1. A method of treating a keloid scar or a medical condition associated therewith, the method comprising administering to a subject in need thereof a therapeutically effective amount of fibulin-5, thereby treating the keloid scar.

2-3. (canceled)

4. A method of inhibiting proliferation and/or adherence of fibroblast-like cells from a keloid scar, the method comprising contacting the fibroblast-like cells with an effective amount of fibulin-5, thereby inhibiting proliferation and/or adherence of fibroblast-like cells from the keloid scar.

5. The method of claim 4, wherein said contacting is effected in-vivo.

6. The method of claim 4, wherein said contacting is effected ex-vivo or in-vitro.

7. The method of claim 4, wherein said fibroblast-like cells are comprised in a tissue.

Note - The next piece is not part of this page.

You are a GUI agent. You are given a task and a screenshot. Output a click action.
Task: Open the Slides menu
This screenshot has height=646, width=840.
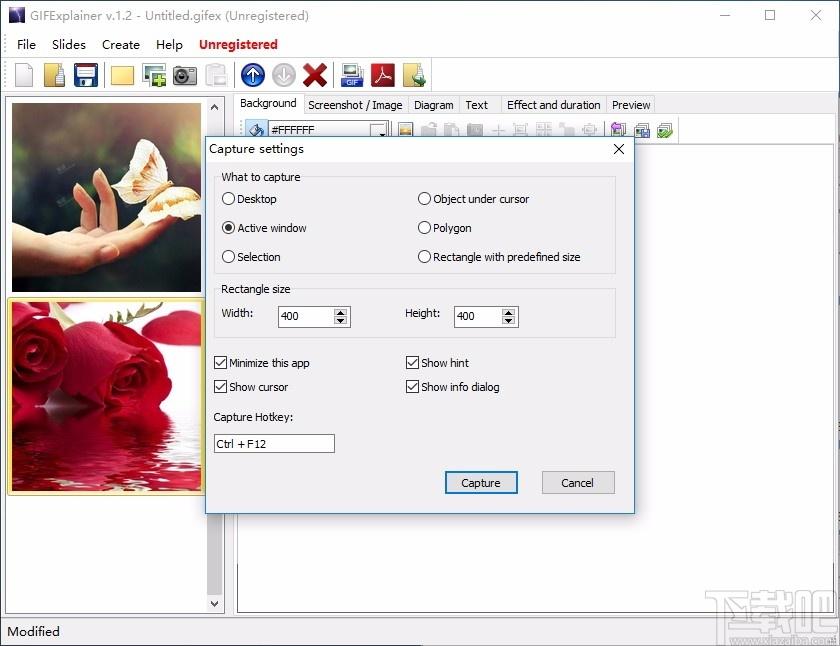coord(69,44)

8. The method of claim 4, wherein said fibroblast-like cells are primary cells.

9. The method of claim 4, wherein said fibroblast-like cells are a cell line.

10. A cosmetic composition comprising an effective amount of fibulin-5 and a cosmetically acceptable carrier.

11. The method of claim 1, wherein said keloid scar is caused by external injuries.

12. The method of claim 1, wherein said keloid scar is caused by surgical procedures.

13. The method of claim 1, wherein said medical condition is selected from the group consisting of pain, inflammation and vascularization.

14. The method of claim 1, wherein said administering is effected locally.

15. The method of claim 14, wherein said administering is effected epicutaneously, subcutaneously or intradermally.

16. The method of claim 1, wherein said fibulin-5 comprises an integrin beta binding domain.

17. The method of claim 16, wherein said fibulin-5 is full length fibulin-5.

18. The method of claim 1, wherein said fibulin-5 is human fibulin-5.